Exercise description
Please quote the material exactly, every line of it.
——————
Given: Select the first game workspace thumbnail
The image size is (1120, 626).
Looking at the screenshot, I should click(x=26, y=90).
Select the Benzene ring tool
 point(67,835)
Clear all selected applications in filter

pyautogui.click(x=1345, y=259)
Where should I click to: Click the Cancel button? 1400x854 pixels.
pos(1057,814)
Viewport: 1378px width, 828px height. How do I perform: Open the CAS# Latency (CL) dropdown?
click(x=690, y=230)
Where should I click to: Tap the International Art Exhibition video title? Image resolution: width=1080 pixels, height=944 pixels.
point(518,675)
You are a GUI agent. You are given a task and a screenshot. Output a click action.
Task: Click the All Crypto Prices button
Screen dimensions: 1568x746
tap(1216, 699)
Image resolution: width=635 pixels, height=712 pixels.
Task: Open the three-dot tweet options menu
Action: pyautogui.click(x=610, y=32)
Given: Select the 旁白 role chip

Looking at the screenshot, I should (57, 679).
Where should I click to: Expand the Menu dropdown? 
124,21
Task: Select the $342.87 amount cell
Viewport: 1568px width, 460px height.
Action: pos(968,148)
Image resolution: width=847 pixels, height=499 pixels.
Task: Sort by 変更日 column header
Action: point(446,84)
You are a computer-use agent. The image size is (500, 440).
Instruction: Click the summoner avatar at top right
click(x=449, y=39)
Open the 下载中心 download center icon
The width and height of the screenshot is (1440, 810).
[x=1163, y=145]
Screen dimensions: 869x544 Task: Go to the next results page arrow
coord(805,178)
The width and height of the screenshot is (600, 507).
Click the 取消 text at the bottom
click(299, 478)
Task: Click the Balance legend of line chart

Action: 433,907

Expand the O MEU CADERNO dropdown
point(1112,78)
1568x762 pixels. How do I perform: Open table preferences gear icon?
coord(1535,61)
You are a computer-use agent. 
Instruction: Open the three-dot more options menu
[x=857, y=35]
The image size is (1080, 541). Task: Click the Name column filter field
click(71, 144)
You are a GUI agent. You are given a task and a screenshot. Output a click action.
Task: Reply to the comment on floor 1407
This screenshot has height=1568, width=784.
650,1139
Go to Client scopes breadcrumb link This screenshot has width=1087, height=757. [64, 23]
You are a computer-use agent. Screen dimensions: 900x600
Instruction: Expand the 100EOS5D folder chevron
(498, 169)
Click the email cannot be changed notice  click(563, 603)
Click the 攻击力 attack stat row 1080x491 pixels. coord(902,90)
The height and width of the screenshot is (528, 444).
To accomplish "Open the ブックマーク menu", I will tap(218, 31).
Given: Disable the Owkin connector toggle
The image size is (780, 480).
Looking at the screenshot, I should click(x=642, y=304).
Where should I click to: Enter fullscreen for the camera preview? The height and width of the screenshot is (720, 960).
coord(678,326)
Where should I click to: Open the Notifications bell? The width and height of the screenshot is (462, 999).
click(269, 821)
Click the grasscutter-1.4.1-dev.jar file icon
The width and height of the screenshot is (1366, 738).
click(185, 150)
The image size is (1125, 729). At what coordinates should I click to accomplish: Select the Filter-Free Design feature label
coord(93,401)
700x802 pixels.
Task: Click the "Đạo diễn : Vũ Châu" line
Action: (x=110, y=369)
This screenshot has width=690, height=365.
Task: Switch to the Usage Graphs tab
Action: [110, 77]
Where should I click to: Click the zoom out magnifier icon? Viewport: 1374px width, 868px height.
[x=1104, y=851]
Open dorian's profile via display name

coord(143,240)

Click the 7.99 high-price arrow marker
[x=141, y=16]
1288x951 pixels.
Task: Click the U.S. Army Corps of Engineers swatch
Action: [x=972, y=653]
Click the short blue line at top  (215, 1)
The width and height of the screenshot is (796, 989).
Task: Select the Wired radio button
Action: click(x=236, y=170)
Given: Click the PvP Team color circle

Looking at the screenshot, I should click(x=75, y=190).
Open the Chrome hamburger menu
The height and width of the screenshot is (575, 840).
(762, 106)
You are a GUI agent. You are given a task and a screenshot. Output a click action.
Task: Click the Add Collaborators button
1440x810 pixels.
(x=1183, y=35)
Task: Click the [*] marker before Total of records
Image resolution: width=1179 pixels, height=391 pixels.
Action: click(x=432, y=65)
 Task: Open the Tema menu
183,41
——————
Answer for the task
Given: Select the first game workspace thumbnail
The image size is (1120, 626).
Looking at the screenshot, I should click(x=26, y=90).
Select the Benzene ring tool
 point(67,835)
Clear all selected applications in filter

pyautogui.click(x=1345, y=259)
Where should I click to: Click the Cancel button? 1400x854 pixels.
pos(1057,814)
Viewport: 1378px width, 828px height. How do I perform: Open the CAS# Latency (CL) dropdown?
click(x=690, y=230)
Where should I click to: Tap the International Art Exhibition video title? Image resolution: width=1080 pixels, height=944 pixels.
point(518,675)
You are a GUI agent. You are given a task and a screenshot. Output a click action.
Task: Click the All Crypto Prices button
Screen dimensions: 1568x746
tap(1216, 699)
Image resolution: width=635 pixels, height=712 pixels.
Task: Open the three-dot tweet options menu
Action: pyautogui.click(x=610, y=32)
Given: Select the 旁白 role chip

Looking at the screenshot, I should (57, 679).
Where should I click to: Expand the Menu dropdown? 
124,21
Task: Select the $342.87 amount cell
Viewport: 1568px width, 460px height.
Action: pos(968,148)
Image resolution: width=847 pixels, height=499 pixels.
Task: Sort by 変更日 column header
Action: point(446,84)
You are a computer-use agent. The image size is (500, 440).
Instruction: Click the summoner avatar at top right
click(x=449, y=39)
Open the 下载中心 download center icon
The width and height of the screenshot is (1440, 810).
[x=1163, y=145]
Screen dimensions: 869x544 Task: Go to the next results page arrow
coord(805,178)
The width and height of the screenshot is (600, 507).
Click the 取消 text at the bottom
click(299, 478)
Task: Click the Balance legend of line chart

Action: 433,907

Expand the O MEU CADERNO dropdown
point(1112,78)
1568x762 pixels. How do I perform: Open table preferences gear icon?
coord(1535,61)
You are a computer-use agent. 
Instruction: Open the three-dot more options menu
[x=857, y=35]
The image size is (1080, 541). Task: Click the Name column filter field
click(71, 144)
You are a GUI agent. You are given a task and a screenshot. Output a click action.
Task: Reply to the comment on floor 1407
This screenshot has height=1568, width=784.
650,1139
Go to Client scopes breadcrumb link This screenshot has width=1087, height=757. [64, 23]
You are a computer-use agent. Screen dimensions: 900x600
Instruction: Expand the 100EOS5D folder chevron
(498, 169)
Click the email cannot be changed notice  click(563, 603)
Click the 攻击力 attack stat row 1080x491 pixels. coord(902,90)
The height and width of the screenshot is (528, 444).
To accomplish "Open the ブックマーク menu", I will tap(218, 31).
Given: Disable the Owkin connector toggle
The image size is (780, 480).
Looking at the screenshot, I should click(x=642, y=304).
Where should I click to: Enter fullscreen for the camera preview? The height and width of the screenshot is (720, 960).
coord(678,326)
Where should I click to: Open the Notifications bell? The width and height of the screenshot is (462, 999).
click(269, 821)
Click the grasscutter-1.4.1-dev.jar file icon
The width and height of the screenshot is (1366, 738).
click(185, 150)
The image size is (1125, 729). At what coordinates should I click to accomplish: Select the Filter-Free Design feature label
coord(93,401)
700x802 pixels.
Task: Click the "Đạo diễn : Vũ Châu" line
Action: (x=110, y=369)
This screenshot has width=690, height=365.
Task: Switch to the Usage Graphs tab
Action: [110, 77]
Where should I click to: Click the zoom out magnifier icon? Viewport: 1374px width, 868px height.
[x=1104, y=851]
Open dorian's profile via display name

coord(143,240)

Click the 7.99 high-price arrow marker
[x=141, y=16]
1288x951 pixels.
Task: Click the U.S. Army Corps of Engineers swatch
Action: [x=972, y=653]
Click the short blue line at top  (215, 1)
The width and height of the screenshot is (796, 989).
Task: Select the Wired radio button
Action: click(x=236, y=170)
Given: Click the PvP Team color circle

Looking at the screenshot, I should click(x=75, y=190).
Open the Chrome hamburger menu
The height and width of the screenshot is (575, 840).
(762, 106)
You are a GUI agent. You are given a task and a screenshot. Output a click action.
Task: Click the Add Collaborators button
1440x810 pixels.
(x=1183, y=35)
Task: Click the [*] marker before Total of records
Image resolution: width=1179 pixels, height=391 pixels.
Action: click(x=432, y=65)
 Task: Open the Tema menu
183,41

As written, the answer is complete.